On December 26, 1982, Bilyeu, Feary, Thompson, Fejarang, Paulo, and Aloya played a one-night "Kalapana Live Reunion" concert at the Waikiki Shell with Hawaii guitarist John Rapoza standing in for Pratt. Kalapana then went dormant for several years while the various members pursued separate projects.

===Hurricane and Pony Canyon (1986–1999)===
In 1986, Kalapana reunited as a quintet—Bilyeu, Feary, and Pratt plus Gaylord Holomalia (keyboards) and Kenji Sano (electric bass) – and recorded a successful comeback album, Hurricane. Kalapana presented the album at a release party at Rascals discothèque in Waikiki. The invitations were sent out with singles from the album; roses and T-shirts were given away at the venue.
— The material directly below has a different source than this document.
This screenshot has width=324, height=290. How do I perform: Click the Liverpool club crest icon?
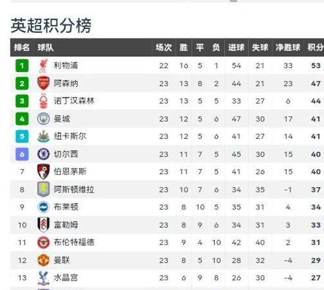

For the "Hurricane" concert, the band wore suits. For the song "Living Without You", the band was brought out wearing white zoot suit dinner jackets with red velvet bow ties. Kenji, Mackey, Malani, and DJ performed choreography during the concert while Gaylord anchored the group on keyboards.

Kalapana released Lava Rock in 1987, and performed with Hiroshima and Anri, musicians from Japan. Kalapana played at the grand opening of the Hard Rock Cafe in Honolulu. They performed in the Philippines for crowds of 10,000 people at two sold-out concerts, toured Japan, the west coast of the contiguous US, Tahiti, Samoa, Guam, Saipan, and outer islands; their first feature-length video of the Lava Rock Concert was taped at the Waikiki Shell. Kalapana toured Japan with Michael Paulo, who was then with Al Jarreau's band, and Tris Imboden, the drummer for Chicago. Following, Kalapana signed a five-album deal with Pony Canyon Records.

In 1997, Kalapana released the Hawaii version of Captain Santa Island Music with liner notes by international radio DJ Kamasami Kong. More recently, Kalapana released, in Japan, another CD titled The Very Best of Kalapana, a compilation of twenty songs.

After battling drugs, drug treatment programs, and relapses, Mackey Feary was sentenced to prison. On February 20, 1999, Feary hanged himself in his jail cell. Feary's problems and eventual suicide called attention to the patterns of drug addiction and mental health and treatment needs.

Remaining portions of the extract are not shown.